Instruction:
Return the following lines word for word.

[Exercise data start]

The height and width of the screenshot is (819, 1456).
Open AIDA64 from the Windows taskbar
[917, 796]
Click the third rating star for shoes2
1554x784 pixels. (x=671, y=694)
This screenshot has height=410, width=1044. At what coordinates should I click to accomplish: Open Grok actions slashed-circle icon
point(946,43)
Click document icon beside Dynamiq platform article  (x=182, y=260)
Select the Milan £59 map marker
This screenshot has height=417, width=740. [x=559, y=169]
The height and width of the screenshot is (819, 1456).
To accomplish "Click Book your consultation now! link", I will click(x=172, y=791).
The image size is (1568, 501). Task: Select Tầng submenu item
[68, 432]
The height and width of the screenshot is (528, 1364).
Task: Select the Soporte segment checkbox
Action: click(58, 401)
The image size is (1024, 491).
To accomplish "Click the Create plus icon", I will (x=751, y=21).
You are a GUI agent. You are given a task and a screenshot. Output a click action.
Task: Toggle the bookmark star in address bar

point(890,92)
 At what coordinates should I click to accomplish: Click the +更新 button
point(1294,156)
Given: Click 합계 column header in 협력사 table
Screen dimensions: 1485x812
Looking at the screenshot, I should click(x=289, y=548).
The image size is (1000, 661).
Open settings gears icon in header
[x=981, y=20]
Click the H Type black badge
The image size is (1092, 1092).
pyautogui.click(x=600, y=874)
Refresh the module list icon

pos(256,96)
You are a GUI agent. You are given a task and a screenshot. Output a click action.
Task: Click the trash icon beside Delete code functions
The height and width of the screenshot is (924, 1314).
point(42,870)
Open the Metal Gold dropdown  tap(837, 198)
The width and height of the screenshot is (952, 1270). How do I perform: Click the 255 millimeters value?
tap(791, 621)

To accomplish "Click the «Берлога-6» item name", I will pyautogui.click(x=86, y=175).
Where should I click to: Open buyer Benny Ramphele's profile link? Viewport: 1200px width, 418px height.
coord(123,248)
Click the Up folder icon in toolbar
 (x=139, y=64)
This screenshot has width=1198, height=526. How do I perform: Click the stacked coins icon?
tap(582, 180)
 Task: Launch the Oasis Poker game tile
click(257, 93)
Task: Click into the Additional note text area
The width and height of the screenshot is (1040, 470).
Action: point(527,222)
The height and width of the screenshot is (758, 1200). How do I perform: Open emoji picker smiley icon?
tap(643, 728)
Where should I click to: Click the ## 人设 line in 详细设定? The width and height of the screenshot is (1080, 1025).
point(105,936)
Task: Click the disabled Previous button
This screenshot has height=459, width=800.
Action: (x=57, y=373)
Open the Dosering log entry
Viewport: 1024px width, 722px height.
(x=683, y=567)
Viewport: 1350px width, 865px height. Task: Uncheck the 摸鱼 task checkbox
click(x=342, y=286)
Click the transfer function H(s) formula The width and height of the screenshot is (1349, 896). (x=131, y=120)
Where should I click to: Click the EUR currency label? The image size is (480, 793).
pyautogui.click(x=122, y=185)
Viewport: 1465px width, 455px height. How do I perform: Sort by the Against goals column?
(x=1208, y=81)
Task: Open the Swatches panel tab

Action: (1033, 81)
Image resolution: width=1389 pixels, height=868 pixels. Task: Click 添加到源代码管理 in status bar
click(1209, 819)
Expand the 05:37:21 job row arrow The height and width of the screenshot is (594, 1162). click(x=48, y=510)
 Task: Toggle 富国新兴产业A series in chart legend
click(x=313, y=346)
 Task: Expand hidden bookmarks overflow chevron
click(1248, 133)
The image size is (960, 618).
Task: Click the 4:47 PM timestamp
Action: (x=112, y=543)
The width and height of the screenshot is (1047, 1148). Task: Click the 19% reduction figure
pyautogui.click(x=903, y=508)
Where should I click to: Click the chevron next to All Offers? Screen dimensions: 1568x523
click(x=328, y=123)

[Exercise data end]

Solution for this problem:
The height and width of the screenshot is (819, 1456).
Open AIDA64 from the Windows taskbar
[917, 796]
Click the third rating star for shoes2
1554x784 pixels. (x=671, y=694)
This screenshot has height=410, width=1044. At what coordinates should I click to accomplish: Open Grok actions slashed-circle icon
point(946,43)
Click document icon beside Dynamiq platform article  (x=182, y=260)
Select the Milan £59 map marker
This screenshot has height=417, width=740. [x=559, y=169]
The height and width of the screenshot is (819, 1456).
To accomplish "Click Book your consultation now! link", I will click(x=172, y=791).
The image size is (1568, 501). Task: Select Tầng submenu item
[68, 432]
The height and width of the screenshot is (528, 1364).
Task: Select the Soporte segment checkbox
Action: click(58, 401)
The image size is (1024, 491).
To accomplish "Click the Create plus icon", I will (x=751, y=21).
You are a GUI agent. You are given a task and a screenshot. Output a click action.
Task: Toggle the bookmark star in address bar

point(890,92)
 At what coordinates should I click to accomplish: Click the +更新 button
point(1294,156)
Given: Click 합계 column header in 협력사 table
Screen dimensions: 1485x812
Looking at the screenshot, I should click(x=289, y=548).
The image size is (1000, 661).
Open settings gears icon in header
[x=981, y=20]
Click the H Type black badge
The image size is (1092, 1092).
pyautogui.click(x=600, y=874)
Refresh the module list icon

pos(256,96)
You are a GUI agent. You are given a task and a screenshot. Output a click action.
Task: Click the trash icon beside Delete code functions
The height and width of the screenshot is (924, 1314).
point(42,870)
Open the Metal Gold dropdown  tap(837, 198)
The width and height of the screenshot is (952, 1270). How do I perform: Click the 255 millimeters value?
tap(791, 621)

To accomplish "Click the «Берлога-6» item name", I will pyautogui.click(x=86, y=175).
Where should I click to: Open buyer Benny Ramphele's profile link? Viewport: 1200px width, 418px height.
coord(123,248)
Click the Up folder icon in toolbar
 (x=139, y=64)
This screenshot has width=1198, height=526. How do I perform: Click the stacked coins icon?
tap(582, 180)
 Task: Launch the Oasis Poker game tile
click(257, 93)
Task: Click into the Additional note text area
The width and height of the screenshot is (1040, 470).
Action: point(527,222)
The height and width of the screenshot is (758, 1200). How do I perform: Open emoji picker smiley icon?
tap(643, 728)
Where should I click to: Click the ## 人设 line in 详细设定? The width and height of the screenshot is (1080, 1025).
point(105,936)
Task: Click the disabled Previous button
This screenshot has height=459, width=800.
Action: (x=57, y=373)
Open the Dosering log entry
Viewport: 1024px width, 722px height.
(x=683, y=567)
Viewport: 1350px width, 865px height. Task: Uncheck the 摸鱼 task checkbox
click(x=342, y=286)
Click the transfer function H(s) formula The width and height of the screenshot is (1349, 896). (x=131, y=120)
Where should I click to: Click the EUR currency label? The image size is (480, 793).
pyautogui.click(x=122, y=185)
Viewport: 1465px width, 455px height. How do I perform: Sort by the Against goals column?
(x=1208, y=81)
Task: Open the Swatches panel tab

Action: (1033, 81)
Image resolution: width=1389 pixels, height=868 pixels. Task: Click 添加到源代码管理 in status bar
click(1209, 819)
Expand the 05:37:21 job row arrow The height and width of the screenshot is (594, 1162). click(x=48, y=510)
 Task: Toggle 富国新兴产业A series in chart legend
click(x=313, y=346)
 Task: Expand hidden bookmarks overflow chevron
click(1248, 133)
The image size is (960, 618).
Task: Click the 4:47 PM timestamp
Action: (x=112, y=543)
The width and height of the screenshot is (1047, 1148). Task: Click the 19% reduction figure
pyautogui.click(x=903, y=508)
Where should I click to: Click the chevron next to All Offers? Screen dimensions: 1568x523
click(x=328, y=123)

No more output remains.